### Reading text
------------------------------------------------

So, what does Obama do now?
In the wake of his miserable debate performance last night, what does Obama do now? I mean, besides smoking a whole pack of cigarettes when he got back to his Denver hotel suite.
One option would be to actually prepare for the next debate, instead of spending 3 days at a luxury resort and taking sightseeing trips to Hoover Dam. But does Obama know how to buckle down and really work? He already complained that debate prep was no fun ("a drag"), and that level of sacrifice of fun proved to be wholly inadequate.
We know that despite being president of the Harvard Law Review, he never wrote a signed scholarly article for that journal, an unprecedented (to use his favorite word) dereliction of duty for one holding that office. We know that despite teaching at the University of Chicago Law School, he never published a scholarly article, or even participated in the intellectual life of the faculty.
So there is good reason to suspect that Obama has never in his life had to buckle down and actually deliver an intellectual product. Jack Cashill has amply demonstrated that he did not write Dreams From my Father, and Obama himself admits that his trip to Bali with Michelle, spending the advance he received, did not result in a finished manuscript.
One thing we can be certain of: Obama is getting plenty of advice to be more aggressive in his next debate. The Mr. Cool approach that worked so well as a challenger running against the Bush years in 2008 is completely ineffective when he has a record to defend. But Obama faces a serious problem: anger is not attractive, and Obama appears to be angry whenever he is challenged.
Barack Obama rarely drops the well-practiced pose of a charming, smiling, clever, calm, and composed sophisticate. And when he does, the result does not play well. He comes across as arrogant ("The Cambridge Police acted stupidly") or phony (the pandering black cadence and pronunciation in his 2007 Hampton University tapes just released). He has perfected one mode of self-presentation, but when separated from his beloved teleprompter and under pressure, he does not do well at all.

------------------------------------------------

### Provided material

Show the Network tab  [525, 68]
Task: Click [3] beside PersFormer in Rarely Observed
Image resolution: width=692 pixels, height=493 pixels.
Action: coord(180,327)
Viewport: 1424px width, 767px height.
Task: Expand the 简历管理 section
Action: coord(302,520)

------------------------------------------------

### Apply what you read
1. Reproduce word for word the passage of the commentary on Obama's debate performance from "We know that despite being" up to and including "of the faculty.".
2. Extend the commentary on Obama's debate performance with the next part, starting after its last sentence.
The material was drawn from a different source than the commentary on Obama's debate performance.

### Answers in order
1.
We know that despite being president of the Harvard Law Review, he never wrote a signed scholarly article for that journal, an unprecedented (to use his favorite word) dereliction of duty for one holding that office. We know that despite teaching at the University of Chicago Law School, he never published a scholarly article, or even participated in the intellectual life of the faculty.

2.
If Obama goes into the next debate prepped to be aggressive, he will put himself in a very dangerous position. Beneath the veneer of detached amusement is an angry man, convinced that he not only speaks for victims of an unjust system, but that he himself is somehow a victim, despite all the advantages that have been showered upon him. The repeated stories he and his wife have told of the difficulty of repaying student loans, the compulsive seeking of luxury, and the eager embrace of celebrities and their world all speak of someone who deep down feels like an outsider denied full participation in the goodies life unjustly showers on others.
If Obama's mask slips in another debate, and the angry victim-Obama comes out, he will be sunk deeper than the Titanic.
Poor Obama! Life is just so unfair. Who knew that you are supposed to take responsibility for your actions?
Obama's arrogance and inability to buckle down did him in. These are not defects easily remedied.
A very bad sign. The Weekly Standard highlights Politico's startling choice of stories to push in the wake of Obama's disaster:
It's the main story on Politico's website right now.
"He's No. 2 on the ticket, but No. 1 in their hearts," former Debbie Wasserman Schultz staffer Jonathan Allen writes.
Women born before the Baby Boom generation seem to have a collective crush on a handsome vice presidential candidate with piercing blue eyes and a wide smile who likes to talk about government benefits for seniors. No, not Paul Ryan.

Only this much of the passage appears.